CS 70

Functions Can Return References

We've now seen that whenever a function returns, it's either providing initialization for a named variable, or initializing a secret temporary variable.

So perhaps it isn't a huge surprise to know that we can also have a function return a reference to set up a reference variable (either an actual variable, or a secret temporary one).

  • Goat speaking

    Uh, I don't think it's a huge surprise because we've already seen it.

  • Cat speaking

    Yes—assignment operators have to return a reference.

  • Hedgehog speaking

    I remember, too! We had to say return *this; to return the current object. It all seemed to be a bit odd, but I go along to get along.

  • Horse speaking

    Hay, yeah—I saw an example in the current homework, too: operator[] returns a reference to an element of an array.

  • LHS Cow speaking

    Indeed. But now we're going to think about that code more deeply and think about what's actually going on.
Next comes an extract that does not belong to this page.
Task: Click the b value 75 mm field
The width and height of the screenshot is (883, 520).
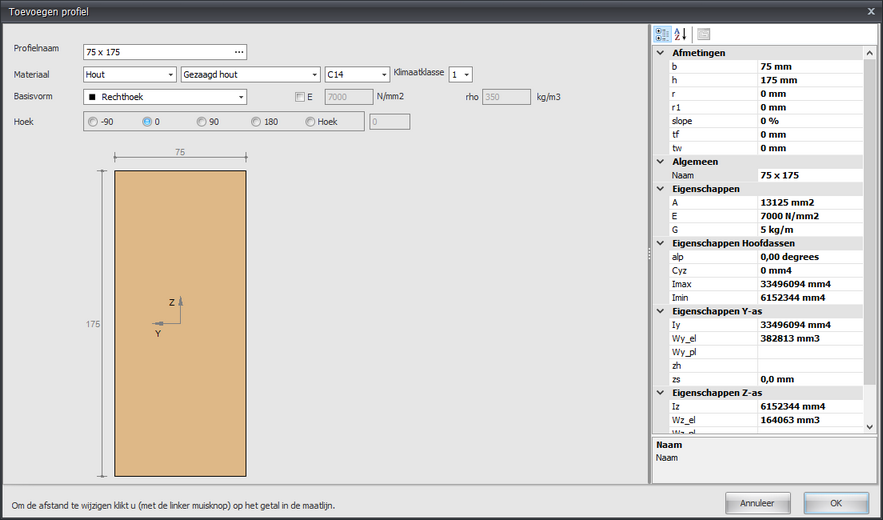Action: [810, 66]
Let's consider these two pieces of code and what they do.

int maxVal(int lhs, int rhs) {
    if (lhs > rhs) {
        return lhs;
    } else {
        return rhs;
    }
}

int main() {
    int x = 41;
    int y = 7;
    int z = maxVal(x,y);
    ++z;

    cout << "main's x is at address " << &x
         << ", and holds " << x << endl;
    cout << "main's y is at address " << &y
         << ", and holds " << y << endl;
    cout << "main's z is at address " << &z
         << ", and holds " << z << endl;

    return 0;
}

This code prints

main's x is at address s1, and holds 41
main's y is at address s2, and holds 7
main's z is at address s3, and holds 42

Notice that x and z refer to different locations in memory and have different values.

Experiment!

int& maxRef(int& lhs, int& rhs) {
    if (lhs > rhs) {
        return lhs;
    } else {
        return rhs;
    }
}

int main() {
    int x = 41;
    int y = 7;
    int& z = maxRef(x,y);
    ++z;

    cout << "main's x is at address " << &x
         << ", and holds " << x << endl;
    cout << "main's y is at address " << &y
         << ", and holds " << y << endl;
    cout << "main's z is at address " << &z
         << ", and holds " << z << endl;

    return 0;
}

This code prints

main's x is at address s1, and holds 42
main's y is at address s2, and holds 7
main's z is at address s1, and holds 42

Notice that here x and z refer to the same location in memory. When we ran ++z it had the same effect as saying ++x (but if y had been larger, we would have modified y).

Experiment!

For our first example, can we say ++maxVal(x,y); ?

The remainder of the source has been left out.